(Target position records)
-- -- --

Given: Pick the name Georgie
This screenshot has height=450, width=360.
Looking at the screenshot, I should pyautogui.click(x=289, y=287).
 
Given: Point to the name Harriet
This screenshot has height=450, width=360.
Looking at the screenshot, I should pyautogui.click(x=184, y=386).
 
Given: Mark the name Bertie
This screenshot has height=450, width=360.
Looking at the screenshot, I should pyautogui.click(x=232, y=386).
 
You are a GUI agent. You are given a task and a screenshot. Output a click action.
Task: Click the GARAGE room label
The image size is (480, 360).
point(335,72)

-- -- --

_Exercise task_. Convert these lines into a JSON list of strings, with one string for each line and blank lines omitted.

_Full output_.
[
  "Given: Pick the name Georgie",
  "This screenshot has height=450, width=360.",
  "Looking at the screenshot, I should pyautogui.click(x=289, y=287).",
  "Given: Point to the name Harriet",
  "This screenshot has height=450, width=360.",
  "Looking at the screenshot, I should pyautogui.click(x=184, y=386).",
  "Given: Mark the name Bertie",
  "This screenshot has height=450, width=360.",
  "Looking at the screenshot, I should pyautogui.click(x=232, y=386).",
  "You are a GUI agent. You are given a task and a screenshot. Output a click action.",
  "Task: Click the GARAGE room label",
  "The image size is (480, 360).",
  "point(335,72)"
]